BARBERINO DI MUGELLO – Chi passa sui viadotti di Bilancino lo nota subito. Il lago non è pieno come di solito lo è stato gli anni scorsi. Dalla centrale operativa dell’invaso, gestita da Publiacqua confermano: si è sotto due metri, rispetto alla media stagionale, che comprende gli anni dal 2002 al 2015. Situazione non ancora preoccupante, visto che ci sono ancora mesi invernali e primaverili che in fatto di piogge possono consentire il riempimento dell’invaso. Non solo: ci sono comunque nell’invaso ancora 47 milioni di metri cubi di acqua, il 67% del totale della capacità di Bilancino, che quando è a quota 252, di acqua ne contiene circa 70 milioni di metri cubi. Alla fine dell’anno era invece a quota 247,15, una quota che in questo periodo era stata raggiunta soltanto in due anni di grande siccità, il 2007 e il 2012.

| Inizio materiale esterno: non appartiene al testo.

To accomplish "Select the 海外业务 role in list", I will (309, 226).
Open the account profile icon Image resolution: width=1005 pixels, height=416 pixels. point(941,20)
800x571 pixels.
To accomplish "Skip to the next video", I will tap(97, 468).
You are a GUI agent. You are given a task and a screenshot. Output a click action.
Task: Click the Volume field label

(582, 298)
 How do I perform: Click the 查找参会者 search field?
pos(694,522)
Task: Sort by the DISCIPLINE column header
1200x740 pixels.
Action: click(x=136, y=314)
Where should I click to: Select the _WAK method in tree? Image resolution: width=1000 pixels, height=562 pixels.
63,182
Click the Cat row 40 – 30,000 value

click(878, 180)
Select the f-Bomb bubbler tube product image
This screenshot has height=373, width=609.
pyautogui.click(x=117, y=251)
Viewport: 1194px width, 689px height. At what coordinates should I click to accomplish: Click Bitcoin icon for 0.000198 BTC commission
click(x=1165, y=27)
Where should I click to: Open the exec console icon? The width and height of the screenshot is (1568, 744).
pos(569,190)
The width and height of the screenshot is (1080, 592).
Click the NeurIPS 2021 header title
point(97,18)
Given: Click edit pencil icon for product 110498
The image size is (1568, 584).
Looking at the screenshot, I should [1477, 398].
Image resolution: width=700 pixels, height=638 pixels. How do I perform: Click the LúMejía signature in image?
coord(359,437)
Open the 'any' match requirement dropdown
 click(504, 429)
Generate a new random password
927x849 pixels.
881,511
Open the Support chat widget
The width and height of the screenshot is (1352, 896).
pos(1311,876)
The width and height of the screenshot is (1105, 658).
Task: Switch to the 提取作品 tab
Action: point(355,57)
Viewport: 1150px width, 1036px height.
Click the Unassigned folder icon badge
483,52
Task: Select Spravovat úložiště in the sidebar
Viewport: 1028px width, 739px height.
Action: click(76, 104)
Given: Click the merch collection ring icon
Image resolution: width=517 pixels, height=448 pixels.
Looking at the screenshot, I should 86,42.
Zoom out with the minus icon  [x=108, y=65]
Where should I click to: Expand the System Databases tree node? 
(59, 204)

Così nell’ultimo periodo si è cercato di centellinare la risorsa idrica, facendo uscire dalle saracinesche della diga 600 litri al secondo, la quantità appena sufficiente ad assicurare il minimo vitale alla Sieve. Per questo però il livello continuava a calare, perché l’apporto degli affluenti, Stura, Tavaiano, Lora e Sorcella, e della stessa Sieve sfiorava appena i 400 litri al secondo. Del resto è stata una stagione particolarmente siccitosa: basti dire che la stazione metereologica di Bilancino ha registrato, in tutto il 2015, soltanto 419,20 millimetri di pioggia, quando la media annuale è solitamente del doppio e oltre. E a dicembre è piovuto pochissimo, solo 5,4 mm.
Vedremo nelle prossime settimane e mesi se Bilancino riuscirà a riempirsi. Per dissetare Fiorentini e Pratesi nell’estate 2016.